En la UE, el caso reciente de Europa Central ha provocado que la Comisión Europea haya propuesto que se tracen mapas de riesgo de inundaciones y se elaboren planes de gestión de crisis, con el objetivo de evitar unas consecuencias a menudo catastróficas.

¿Consecuencias del cambio climático?
Según un reciente estudio de WWF/Adena, el calentamiento global ha provocado el aumento de un grado en la temperatura media europea en los últimos cien años, y "se calienta cada vez más", lo que casa perfectamente con los fenómenos climáticos "extremos" que ocurren en el continente, como es el caso de las inundaciones en Europa Central y la sequía, en la zona mediterránea. Los modelos climatológicos consultados por esta organización arrojan un descenso de las lluvias entre un 1% y un 2% cada década en el Sur de Europa, mientras que en el centro y el Norte del continente podrían aumentar hasta un 2%. En España, la sequía podría contener un paradójico papel potenciador de las inundaciones. Por ejemplo, las altas temperaturas y la sequedad favorecen al propagación de incendios, que elimina la cobertura vegetal del suelo y lo hace más vulnerable a las lluvias torrenciales.

 

Efectos en la salud
Cuando las aguas vuelven a su cauce, la evaluación de los daños económicos pasa a un segundo plano si, como en el caso de lo ocurrido en Europa Central, hay pérdidas de vidas humanas. Sin embargo, junto a la mortalidad, las inundaciones contienen muchos efectos sobre la salud humana. Además las lesiones que pueden provocar las corrientes fuertes o los objetos que son arrastrados en los cauces, existen riesgos sanitarios indirectos, como las infecciones gastrointestinales, dermatitis o conjuntivitis. Incluso, se puede dar la aparición de enfermedades parasitarias poco comunes.

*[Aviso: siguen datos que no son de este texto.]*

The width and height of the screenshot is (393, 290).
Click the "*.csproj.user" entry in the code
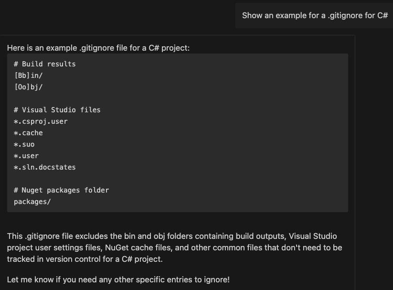click(x=41, y=121)
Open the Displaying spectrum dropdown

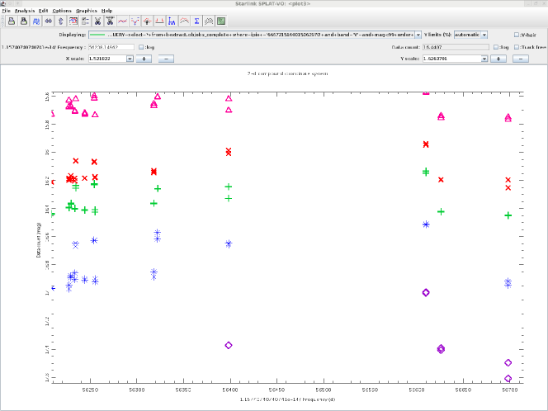click(418, 35)
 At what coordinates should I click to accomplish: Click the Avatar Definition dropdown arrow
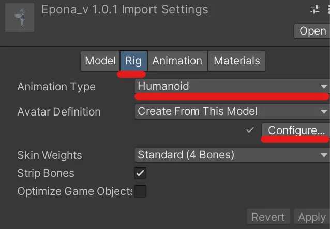324,112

Por otro lado, la rotura de cañerías subterráneas, las inundaciones de zonas destinadas a residuos tóxicos o la liberación de productos químicos almacenados a bajo nivel pueden causar contaminaciones medioambientales y envenenamientos. Incluso meses después de las inundaciones, sus efectos persisten en forma de desórdenes postraumáticos, ansiedad, depresión, problemas psicosociales y suicidios. Estos problemas surgen por el drama de los desplazamientos geográficos, la pérdida de familiares, el daño a la vivienda y, muchas veces, una sensación de falta de seguridad. Los síntomas pueden durar durante meses, e incluso años, depués de la catástrofe.